Depuis lors, plusieurs vagues d’émigration vers Israël ont eu lieu, les plus spectaculaires étant le fait de :

– L’opération Moïse (novembre 1984 – janvier 1985) : 7.700 Falachas ont été évacués de camps de réfugiés au Soudan (avec l’accord secret de ce pays), grâce à un pont aérien.

– L’opération Salomon (24-25 mai 1991) : alors que le régime de Mengistu était sur le point de s’effondrer, 14.200 Falachas ont été évacués en 36 heures vers Tel-Aviv grâce à des avions Hercules C-130.

Il ne resterait désormais plus de Beta Israël en Éthiopie....

Les Falash Mura (Source milan.blog.lemonde.fr.07 avril 2005)

Alors que les autorités israéliennes pensaient que les opérations de transfert des juifs éthiopiens allaient s’achever avec l’opération Salomon, des milliers de personnes sont venues se réfugier à Addis-Abeba, en provenance du Nord de l’Éthiopie, et ont demandé à émigrer vers Israël. Un nouveau vocable est apparu pour désigner ce groupe : les Falash Mura.

Les Falash Mura ne sont pas un groupe homogène, et c’est seulement leur volonté d’émigrer qui les regroupe sous ce vocable. Ils n’appartenaient pas aux communautés Beta Israël organisées, mais se présentent soit comme des descendants de Beta Israël convertis (plus ou moins par obligation), soit comme des Beta Israël assimilés qui ne mettaient pas en avant leur appartenance à leur communauté pour échapper à la stigmatisation dont celle-ci faisait l’objet. Le groupe des Falash Mura inclut aussi des chrétiens de souche mentant sur leur origine, des familles issues de mariages mixtes, …

Les Falash Mura se sont retrouvés au coeur du questionnement identitaire israélien (question de la judéité, problème de la conversion, interprétation de la loi du retour, nature de l’Etat d’Israël).

Pour les laïcs, la loi du retour ne pouvait pas bénéficier aux Falash Mura au prétexte qu’ils se reconvertissaient au judaïsme. Elle doit rester l’expression d’une solidarité juive, laquelle ne peut s’appliquer aux convertis puisqu’ils se sont désolidarisés du peuple juif. Par devoir de solidarité humaine, ils étaient néanmoins favorables au regroupement familial des familles restées séparées entre Israël et l’Éthiopie.

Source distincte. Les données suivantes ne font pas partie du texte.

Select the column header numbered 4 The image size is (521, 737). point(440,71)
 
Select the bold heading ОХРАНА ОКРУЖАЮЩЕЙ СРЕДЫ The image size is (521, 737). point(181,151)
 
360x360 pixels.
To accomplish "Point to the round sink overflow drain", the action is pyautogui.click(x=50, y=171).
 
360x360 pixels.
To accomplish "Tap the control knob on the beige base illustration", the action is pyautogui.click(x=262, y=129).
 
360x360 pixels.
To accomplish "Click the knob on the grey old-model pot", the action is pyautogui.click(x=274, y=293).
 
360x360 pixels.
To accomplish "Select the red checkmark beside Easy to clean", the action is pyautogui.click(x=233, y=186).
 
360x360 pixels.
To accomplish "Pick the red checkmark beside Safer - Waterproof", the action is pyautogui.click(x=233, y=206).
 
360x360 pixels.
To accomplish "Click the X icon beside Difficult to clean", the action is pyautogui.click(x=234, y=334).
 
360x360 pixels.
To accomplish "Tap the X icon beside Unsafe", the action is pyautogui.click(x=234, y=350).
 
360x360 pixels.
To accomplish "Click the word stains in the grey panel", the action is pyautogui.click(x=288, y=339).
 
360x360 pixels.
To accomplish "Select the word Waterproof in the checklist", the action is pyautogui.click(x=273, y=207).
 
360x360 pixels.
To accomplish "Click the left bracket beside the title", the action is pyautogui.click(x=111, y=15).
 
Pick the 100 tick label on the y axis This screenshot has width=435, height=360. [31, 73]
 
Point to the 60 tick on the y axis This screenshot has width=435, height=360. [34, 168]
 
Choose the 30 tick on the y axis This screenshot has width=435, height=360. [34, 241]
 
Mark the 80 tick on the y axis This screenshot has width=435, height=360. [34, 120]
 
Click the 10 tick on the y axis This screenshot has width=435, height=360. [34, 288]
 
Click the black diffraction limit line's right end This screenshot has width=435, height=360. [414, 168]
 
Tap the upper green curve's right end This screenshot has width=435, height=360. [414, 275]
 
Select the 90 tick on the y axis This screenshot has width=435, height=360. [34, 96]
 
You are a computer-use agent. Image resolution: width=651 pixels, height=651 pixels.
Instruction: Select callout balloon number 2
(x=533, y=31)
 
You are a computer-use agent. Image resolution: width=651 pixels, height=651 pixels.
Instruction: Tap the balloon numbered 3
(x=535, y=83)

En revanche, pour les religieux, selon la Halakha, l’identité juive est assurée et transmise par la mère et, conversion ou pas, ne peut être annulée. La solution du rabbinat était donc de donner une éducation juive et de reconvertir les Falash Mura.

Au cours des années 1990, le gouvernement israélien a autorisé la plupart des Falash Mura réfugiés à Addis-Abeba à émigrer en Israël, soit au titre de la loi du retour (qui permet à un parent non juif d’un juif israélien d’émigrer), soit à titre humanitaire.
Mais une nouvelle vague de réfugiés se prétendant d’origine Beta Israël a alors été attirée vers Addis-Abeba. Le gouvernement israélien a, dans un premier temps, durcit sa position (fin des années 1990), avant d’accepter finalement (février 2003) que les autorités religieuses israéliennes organisent les conversions officielles au judaïsme des personnes réellement d’origine Beta Israël, et que ces personnes puissent ensuite émigrer vers Israël.
En pratique, cette immigration reste lente (environ 300 émigrants par mois en 2003 et 2004), mais le premier ministre israélien, Ariel Sharon, a décidé en janvier 2005 que tous les Falash Mura devraient avoir rejoints Israël avant la fin de l’année 2007, mais … Certains israéliens craignent que la boite de Pandore n’ait été ouverte et que des millions d’Africains ou d’Asiatiques non-juifs mais se prétendant descendants des dix tribus perdues d’Israël ne demandent à leur tour à bénéficier de la loi du retour.

Cette crainte est sûrement exagérée, mais il n’en reste pas moins que les questions identitaires israéliennes sont encore loin d’être résolues.